Taking the listing below, restate word for word each line from the line with "Task: Open the notifications bell" to the line with "You are a computer-use", ends included, and stop there.
+---+
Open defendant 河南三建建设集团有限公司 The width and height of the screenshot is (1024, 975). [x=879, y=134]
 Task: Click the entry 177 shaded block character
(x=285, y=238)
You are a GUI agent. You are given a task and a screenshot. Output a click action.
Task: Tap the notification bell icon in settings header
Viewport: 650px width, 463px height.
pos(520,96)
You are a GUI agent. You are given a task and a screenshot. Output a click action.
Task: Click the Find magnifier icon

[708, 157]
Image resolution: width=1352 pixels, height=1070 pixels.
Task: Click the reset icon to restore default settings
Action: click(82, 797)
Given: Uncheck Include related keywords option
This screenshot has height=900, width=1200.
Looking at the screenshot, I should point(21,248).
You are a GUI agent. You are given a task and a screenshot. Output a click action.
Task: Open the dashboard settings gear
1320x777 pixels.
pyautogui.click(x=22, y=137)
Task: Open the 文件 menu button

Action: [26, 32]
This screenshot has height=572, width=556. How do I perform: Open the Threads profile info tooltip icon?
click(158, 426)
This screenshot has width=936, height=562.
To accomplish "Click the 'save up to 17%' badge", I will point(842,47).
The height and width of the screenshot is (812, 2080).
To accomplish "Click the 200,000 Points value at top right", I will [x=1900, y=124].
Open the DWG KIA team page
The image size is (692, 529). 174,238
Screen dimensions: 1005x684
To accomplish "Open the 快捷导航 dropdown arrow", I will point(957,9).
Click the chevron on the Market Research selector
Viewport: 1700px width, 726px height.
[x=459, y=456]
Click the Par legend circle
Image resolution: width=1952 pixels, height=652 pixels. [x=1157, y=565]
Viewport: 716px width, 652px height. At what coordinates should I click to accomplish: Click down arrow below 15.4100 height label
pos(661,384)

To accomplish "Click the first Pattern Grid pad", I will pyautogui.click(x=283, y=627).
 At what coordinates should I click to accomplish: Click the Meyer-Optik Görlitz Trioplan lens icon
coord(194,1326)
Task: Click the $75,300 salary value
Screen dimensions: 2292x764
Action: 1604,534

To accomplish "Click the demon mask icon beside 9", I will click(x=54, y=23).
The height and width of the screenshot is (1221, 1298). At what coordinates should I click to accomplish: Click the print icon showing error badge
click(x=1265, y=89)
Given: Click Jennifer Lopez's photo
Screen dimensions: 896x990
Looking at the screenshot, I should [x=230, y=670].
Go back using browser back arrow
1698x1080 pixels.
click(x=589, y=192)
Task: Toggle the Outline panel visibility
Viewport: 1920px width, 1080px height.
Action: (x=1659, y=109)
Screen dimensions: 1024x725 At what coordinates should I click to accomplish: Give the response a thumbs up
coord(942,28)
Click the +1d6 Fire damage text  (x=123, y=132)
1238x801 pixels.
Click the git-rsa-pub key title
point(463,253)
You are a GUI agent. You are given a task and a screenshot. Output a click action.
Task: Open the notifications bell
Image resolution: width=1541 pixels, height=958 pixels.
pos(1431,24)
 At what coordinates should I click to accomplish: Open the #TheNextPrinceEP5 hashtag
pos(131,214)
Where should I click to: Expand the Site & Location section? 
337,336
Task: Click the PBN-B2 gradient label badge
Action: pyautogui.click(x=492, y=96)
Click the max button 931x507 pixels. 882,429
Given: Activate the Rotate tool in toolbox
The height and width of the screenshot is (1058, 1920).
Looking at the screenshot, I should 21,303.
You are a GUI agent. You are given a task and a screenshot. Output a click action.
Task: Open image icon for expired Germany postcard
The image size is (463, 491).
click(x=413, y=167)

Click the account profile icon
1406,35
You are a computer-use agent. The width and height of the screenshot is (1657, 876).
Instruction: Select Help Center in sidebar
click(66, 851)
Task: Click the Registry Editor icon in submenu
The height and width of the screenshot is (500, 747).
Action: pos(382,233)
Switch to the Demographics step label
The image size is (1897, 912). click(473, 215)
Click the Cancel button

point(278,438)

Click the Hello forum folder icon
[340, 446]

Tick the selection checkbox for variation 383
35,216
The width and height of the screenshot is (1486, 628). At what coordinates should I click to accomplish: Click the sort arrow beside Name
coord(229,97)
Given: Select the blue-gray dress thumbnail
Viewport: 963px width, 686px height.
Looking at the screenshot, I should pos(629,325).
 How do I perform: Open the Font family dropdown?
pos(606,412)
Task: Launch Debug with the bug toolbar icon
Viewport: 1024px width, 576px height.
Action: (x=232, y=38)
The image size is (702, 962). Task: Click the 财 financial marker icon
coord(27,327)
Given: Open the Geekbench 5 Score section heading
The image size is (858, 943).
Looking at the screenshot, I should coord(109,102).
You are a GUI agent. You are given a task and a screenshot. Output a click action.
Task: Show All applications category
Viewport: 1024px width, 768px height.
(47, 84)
+---+
Task response:
Task: Open the notifications bell
Image resolution: width=1541 pixels, height=958 pixels.
pos(1431,24)
 At what coordinates should I click to accomplish: Open the #TheNextPrinceEP5 hashtag
pos(131,214)
Where should I click to: Expand the Site & Location section? 
337,336
Task: Click the PBN-B2 gradient label badge
Action: pyautogui.click(x=492, y=96)
Click the max button 931x507 pixels. 882,429
Given: Activate the Rotate tool in toolbox
The height and width of the screenshot is (1058, 1920).
Looking at the screenshot, I should 21,303.
You are a GUI agent. You are given a task and a screenshot. Output a click action.
Task: Open image icon for expired Germany postcard
The image size is (463, 491).
click(x=413, y=167)

Click the account profile icon
1406,35
You are a computer-use agent. The width and height of the screenshot is (1657, 876).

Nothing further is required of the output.